PARENTAL LOVE OR FAVORITISM

“Mom always liked you best” was a funny line in a comedy album I listened to as a child. The Smothers Brothers made it work, but in real life it’s not funny to be the child that is unloved. All children have intrinsic value, since they are children of God, and they all have the same need to be loved and nurtured and led in the right way. I have heard parents speak of their children in ways that suggest favoritism. Sometimes it shows that they love one child over another. But we parents have a moral obligation to love all of our children exactly the same. This is what is means to be loving like God because loves all of His children equally, the good and the bad ones, Mt. 5 When I read in Gen. 37 that “Israel loved Joseph more than all his children, because he was the son of his old age”, I have to conclude this was one of those examples where the Holy Spirit pointed out one of those embarrassing shortcomings of an otherwise godly man. All of the children of Jacob deserved to be loved the same. The parent Jacob, by giving such preference, may have been partially the fault of the rivalry between Joseph and the ten half-brothers.
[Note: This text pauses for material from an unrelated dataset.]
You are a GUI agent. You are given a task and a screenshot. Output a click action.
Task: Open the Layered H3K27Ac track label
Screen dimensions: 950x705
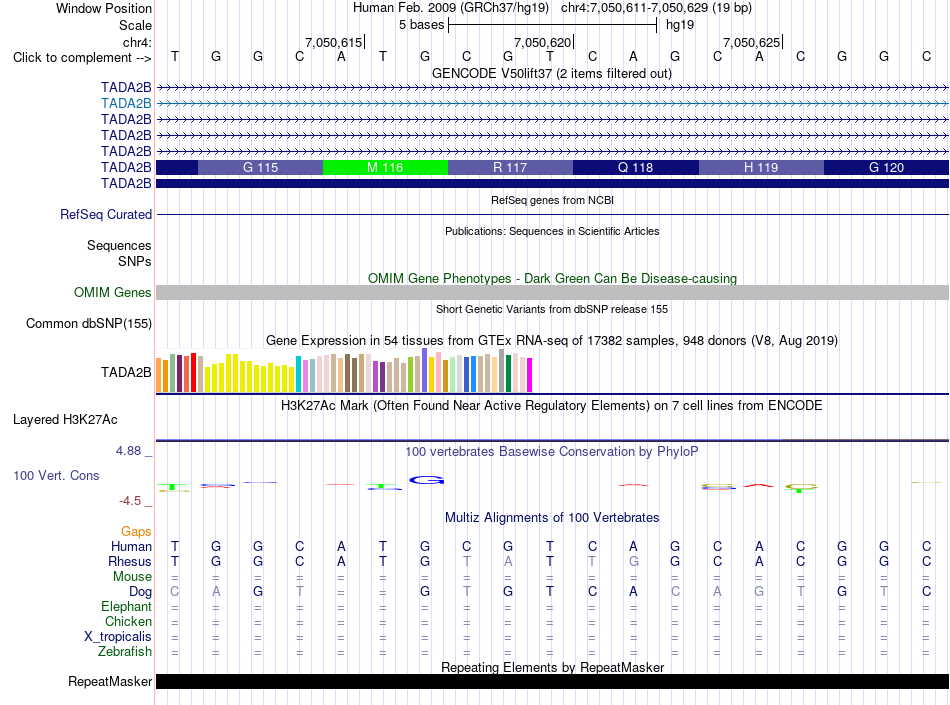65,420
What else are sons going to do but be jealous if they know they aren’t loved like Joseph? Some might wish to interject here and point out that God shows partiality, even in the matter of Joseph, by showing him that the brothers would bow before him. True enough, but that partiality is understood and is unimpeachable being the kind related to working out the plan (e.g. choosing Jacob over Esau before either had done good or bad, Rom. 9:11), and is not the kind that gives preference on the personal level to love some and withhold it from others. My observation here is not to dismiss that God’s scheme of redemption requires the choice of one man over another. Here my observation is only about the love of a father or mother for the children. Israel’s choice of Joseph over the rest of his children isn’t related to some high and noble choice plan. His loving Joseph over the others seemed to be evidence of a base and fleshly preference which I sometimes hear vocalized by parents. Any temptation to love one child more than another should probably be squelched in favor of showing impartial love for all children. To love one child over another is detrimental to both. That’s my opinion as a father and as an observer.